On Cherry Street, near Main, it was the hour of the pecan cracker. The nuts on the trees of Ada were a rich, ripe brown. They were falling by gravity’s pull, or in the November breeze, or being knocked down with poles. The old box springs, the veneer furniture, the glass objects that were sold there in the off-season were gone from in front of the small white building. The space was needed for parking, for stacking up the bags of pecans being ground inside. The iron gears meshed, day after day, week after week.

Tricia, feeding her newborn child, remembered sometimes the pecans they used to gather under the tree planted by her father, the day he married her mother, on the lawn of the house on Ashland Avenue. And a sadness, never far away, would enter the moment. This year, for the first time in her life, the house belonged to a stranger, and the tree and the pecans.

         

The town of McAlester is sixty miles northeast of Ada. Oklahoma’s maximum-security state prison was opened there in 1911. More cell blocks were added later. In the fall of 1985 it held just over 600 prisoners.

In mid-November, among the new files opened at the prison were ones marked 148909—Karl Fontenot, and 148915—Tommy Ward.

Death Row at the prison had been housed for years in E-block, an isolated section of the sprawling facility. Warden Gary Maynard was in the process of constructing a new Death Row in a more accessible area of F-block, which had been built in 1935 and renovated in 1981. The cell block was being converted from manual to electronic control. There would be forty-eight cells in the Death Row “run.” The admission of Ward and Fontenot brought the number of Death Row inmates to fifty-four. Some would have to room together.

Until the new section was completed, Ward and Fontenot were placed with the other inmates in the old Death Row in E-block. They were in separate cells, a few cells apart. Each cell was walled with concrete, about eight feet across and ten feet long. They had metal doors with narrow Plexiglas windows in them. At the rear of the cell, barred windows looked into the prison yard. Bunks and toilets were the only amenities.

Prisoners could receive mail, and one package a year, which could contain only sweat suits. Everything they needed had to be purchased at the prison canteen. This included soap and toothpaste. Money could be sent to them in the form of bank checks. These they could deposit at the canteen and draw against. Radios and TV sets were permitted in the cells. They had to be purchased at the canteen. The going rate for a small black-and-white television set was $92; the same set sold in stores outside the prison for about $69. Inmates who had no money, even for soap and toothpaste, had to do without.

The high cost of items at the canteen was one of many grievances among the inmates that were leading to an explosive atmosphere in the prison at the time that Ward and Fontenot were brought in.

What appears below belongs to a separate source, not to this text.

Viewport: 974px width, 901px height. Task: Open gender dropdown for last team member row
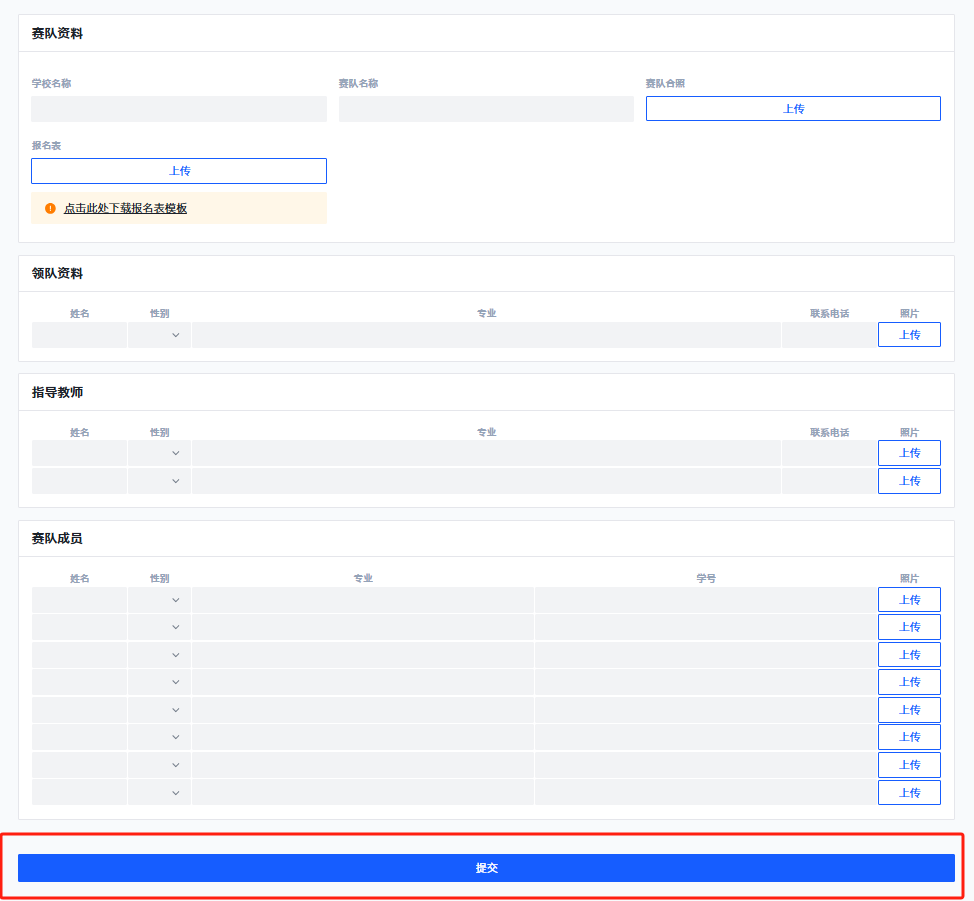pos(159,793)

The inmates could mail letters if they had the money for stamps. A plug-in telephone was available for them to make collect calls to the outside, when it was not in use by someone else. They could receive books, magazines, newspapers—but only if these were sent directly by the publishers. Such reading matter could not be sent by relatives or friends, for fear the pages might be pre-dipped in drugs, and the paper then chewed by the inmate.

Visiting was permitted Thursday through Sunday. The visitor and the inmate sat separated by a glass partition and spoke to each other through telephones. Each inmate was allowed a visitor list with ten names on it; the lists were completed only after slow paperwork, and the visitors were issued clearances. Each visitor could come twice a month.

The only exceptions were spouses and parents; in the cases of Tommy and Karl, that applied only to Miz Ward; she could visit twice a week, and the lengthy paperwork was waived.